Reproduce all of the records below, changing every instance of "Instruction" to "Command" and leaving everything else as it is.

## Material:
┌──

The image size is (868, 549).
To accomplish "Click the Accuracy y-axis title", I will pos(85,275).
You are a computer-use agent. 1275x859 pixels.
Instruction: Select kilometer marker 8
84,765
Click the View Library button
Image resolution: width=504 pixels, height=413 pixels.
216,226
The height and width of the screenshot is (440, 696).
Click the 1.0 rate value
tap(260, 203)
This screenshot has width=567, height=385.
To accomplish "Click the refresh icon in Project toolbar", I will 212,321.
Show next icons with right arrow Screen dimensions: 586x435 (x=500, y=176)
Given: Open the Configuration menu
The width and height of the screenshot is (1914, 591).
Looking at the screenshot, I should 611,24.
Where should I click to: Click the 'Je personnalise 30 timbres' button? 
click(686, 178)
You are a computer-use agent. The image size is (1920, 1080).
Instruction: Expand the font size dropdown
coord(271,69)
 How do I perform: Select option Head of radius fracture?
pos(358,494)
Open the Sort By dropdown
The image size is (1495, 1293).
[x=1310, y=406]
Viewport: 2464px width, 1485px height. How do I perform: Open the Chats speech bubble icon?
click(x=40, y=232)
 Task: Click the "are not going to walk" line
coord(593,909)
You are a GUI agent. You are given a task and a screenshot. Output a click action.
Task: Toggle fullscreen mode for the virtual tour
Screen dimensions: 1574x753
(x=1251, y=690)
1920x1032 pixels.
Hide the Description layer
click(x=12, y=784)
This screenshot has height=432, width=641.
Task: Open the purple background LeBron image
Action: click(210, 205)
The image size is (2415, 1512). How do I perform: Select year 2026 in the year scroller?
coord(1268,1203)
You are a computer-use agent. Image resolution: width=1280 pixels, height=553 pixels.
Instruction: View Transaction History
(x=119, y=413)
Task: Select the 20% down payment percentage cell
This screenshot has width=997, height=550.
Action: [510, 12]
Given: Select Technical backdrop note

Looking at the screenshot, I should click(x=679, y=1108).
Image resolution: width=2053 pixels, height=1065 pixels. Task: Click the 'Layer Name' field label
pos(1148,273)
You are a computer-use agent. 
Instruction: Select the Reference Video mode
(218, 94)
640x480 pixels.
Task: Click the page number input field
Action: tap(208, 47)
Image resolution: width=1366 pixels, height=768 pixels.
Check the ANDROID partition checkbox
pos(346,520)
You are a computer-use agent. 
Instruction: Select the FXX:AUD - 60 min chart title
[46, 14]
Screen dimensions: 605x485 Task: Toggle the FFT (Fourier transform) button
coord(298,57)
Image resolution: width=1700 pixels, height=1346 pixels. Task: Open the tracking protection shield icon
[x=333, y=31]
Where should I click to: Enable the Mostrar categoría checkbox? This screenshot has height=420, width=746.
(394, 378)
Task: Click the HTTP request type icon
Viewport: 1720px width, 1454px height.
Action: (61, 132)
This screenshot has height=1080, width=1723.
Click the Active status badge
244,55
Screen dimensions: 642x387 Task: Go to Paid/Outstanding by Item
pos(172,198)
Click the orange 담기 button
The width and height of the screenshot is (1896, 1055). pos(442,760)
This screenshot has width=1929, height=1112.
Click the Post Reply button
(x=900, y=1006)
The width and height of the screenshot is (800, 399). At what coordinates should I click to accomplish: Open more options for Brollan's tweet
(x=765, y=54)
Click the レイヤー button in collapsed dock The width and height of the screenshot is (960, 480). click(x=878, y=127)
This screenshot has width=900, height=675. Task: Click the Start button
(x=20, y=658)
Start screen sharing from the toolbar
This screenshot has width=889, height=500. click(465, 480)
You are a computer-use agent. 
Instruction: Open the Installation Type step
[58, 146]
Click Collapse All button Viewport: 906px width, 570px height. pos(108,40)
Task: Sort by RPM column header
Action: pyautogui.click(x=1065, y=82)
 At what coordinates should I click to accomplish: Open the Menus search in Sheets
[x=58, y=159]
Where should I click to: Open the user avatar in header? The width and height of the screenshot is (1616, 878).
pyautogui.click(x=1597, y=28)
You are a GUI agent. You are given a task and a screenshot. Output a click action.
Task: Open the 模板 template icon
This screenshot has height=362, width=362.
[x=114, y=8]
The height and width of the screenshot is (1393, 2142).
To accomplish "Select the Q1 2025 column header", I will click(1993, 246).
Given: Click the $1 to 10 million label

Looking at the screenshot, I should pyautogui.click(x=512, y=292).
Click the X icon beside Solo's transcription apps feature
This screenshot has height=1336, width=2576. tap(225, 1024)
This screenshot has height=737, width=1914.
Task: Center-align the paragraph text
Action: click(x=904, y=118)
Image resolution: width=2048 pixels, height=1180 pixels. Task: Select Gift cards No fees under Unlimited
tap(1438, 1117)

└──

## Result of this task:
The image size is (868, 549).
To accomplish "Click the Accuracy y-axis title", I will pos(85,275).
You are a computer-use agent. 1275x859 pixels.
Command: Select kilometer marker 8
84,765
Click the View Library button
Image resolution: width=504 pixels, height=413 pixels.
216,226
The height and width of the screenshot is (440, 696).
Click the 1.0 rate value
tap(260, 203)
This screenshot has width=567, height=385.
To accomplish "Click the refresh icon in Project toolbar", I will 212,321.
Show next icons with right arrow Screen dimensions: 586x435 (x=500, y=176)
Given: Open the Configuration menu
The width and height of the screenshot is (1914, 591).
Looking at the screenshot, I should 611,24.
Where should I click to: Click the 'Je personnalise 30 timbres' button? 
click(686, 178)
You are a computer-use agent. The image size is (1920, 1080).
Command: Expand the font size dropdown
coord(271,69)
 How do I perform: Select option Head of radius fracture?
pos(358,494)
Open the Sort By dropdown
The image size is (1495, 1293).
[x=1310, y=406]
Viewport: 2464px width, 1485px height. How do I perform: Open the Chats speech bubble icon?
click(x=40, y=232)
 Task: Click the "are not going to walk" line
coord(593,909)
You are a GUI agent. You are given a task and a screenshot. Output a click action.
Task: Toggle fullscreen mode for the virtual tour
Screen dimensions: 1574x753
(x=1251, y=690)
1920x1032 pixels.
Hide the Description layer
click(x=12, y=784)
This screenshot has height=432, width=641.
Task: Open the purple background LeBron image
Action: click(210, 205)
The image size is (2415, 1512). How do I perform: Select year 2026 in the year scroller?
coord(1268,1203)
You are a computer-use agent. Image resolution: width=1280 pixels, height=553 pixels.
Command: View Transaction History
(x=119, y=413)
Task: Select the 20% down payment percentage cell
This screenshot has width=997, height=550.
Action: [510, 12]
Given: Select Technical backdrop note

Looking at the screenshot, I should click(x=679, y=1108).
Image resolution: width=2053 pixels, height=1065 pixels. Task: Click the 'Layer Name' field label
pos(1148,273)
You are a computer-use agent. 
Command: Select the Reference Video mode
(218, 94)
640x480 pixels.
Task: Click the page number input field
Action: tap(208, 47)
Image resolution: width=1366 pixels, height=768 pixels.
Check the ANDROID partition checkbox
pos(346,520)
You are a computer-use agent. 
Command: Select the FXX:AUD - 60 min chart title
[46, 14]
Screen dimensions: 605x485 Task: Toggle the FFT (Fourier transform) button
coord(298,57)
Image resolution: width=1700 pixels, height=1346 pixels. Task: Open the tracking protection shield icon
[x=333, y=31]
Where should I click to: Enable the Mostrar categoría checkbox? This screenshot has height=420, width=746.
(394, 378)
Task: Click the HTTP request type icon
Viewport: 1720px width, 1454px height.
Action: (61, 132)
This screenshot has height=1080, width=1723.
Click the Active status badge
244,55
Screen dimensions: 642x387 Task: Go to Paid/Outstanding by Item
pos(172,198)
Click the orange 담기 button
The width and height of the screenshot is (1896, 1055). pos(442,760)
This screenshot has width=1929, height=1112.
Click the Post Reply button
(x=900, y=1006)
The width and height of the screenshot is (800, 399). At what coordinates should I click to accomplish: Open more options for Brollan's tweet
(x=765, y=54)
Click the レイヤー button in collapsed dock The width and height of the screenshot is (960, 480). click(x=878, y=127)
This screenshot has width=900, height=675. Task: Click the Start button
(x=20, y=658)
Start screen sharing from the toolbar
This screenshot has width=889, height=500. click(465, 480)
You are a computer-use agent. 
Command: Open the Installation Type step
[58, 146]
Click Collapse All button Viewport: 906px width, 570px height. pos(108,40)
Task: Sort by RPM column header
Action: pyautogui.click(x=1065, y=82)
 At what coordinates should I click to accomplish: Open the Menus search in Sheets
[x=58, y=159]
Where should I click to: Open the user avatar in header? The width and height of the screenshot is (1616, 878).
pyautogui.click(x=1597, y=28)
You are a GUI agent. You are given a task and a screenshot. Output a click action.
Task: Open the 模板 template icon
This screenshot has height=362, width=362.
[x=114, y=8]
The height and width of the screenshot is (1393, 2142).
To accomplish "Select the Q1 2025 column header", I will click(1993, 246).
Given: Click the $1 to 10 million label

Looking at the screenshot, I should pyautogui.click(x=512, y=292).
Click the X icon beside Solo's transcription apps feature
This screenshot has height=1336, width=2576. tap(225, 1024)
This screenshot has height=737, width=1914.
Task: Center-align the paragraph text
Action: click(x=904, y=118)
Image resolution: width=2048 pixels, height=1180 pixels. Task: Select Gift cards No fees under Unlimited
tap(1438, 1117)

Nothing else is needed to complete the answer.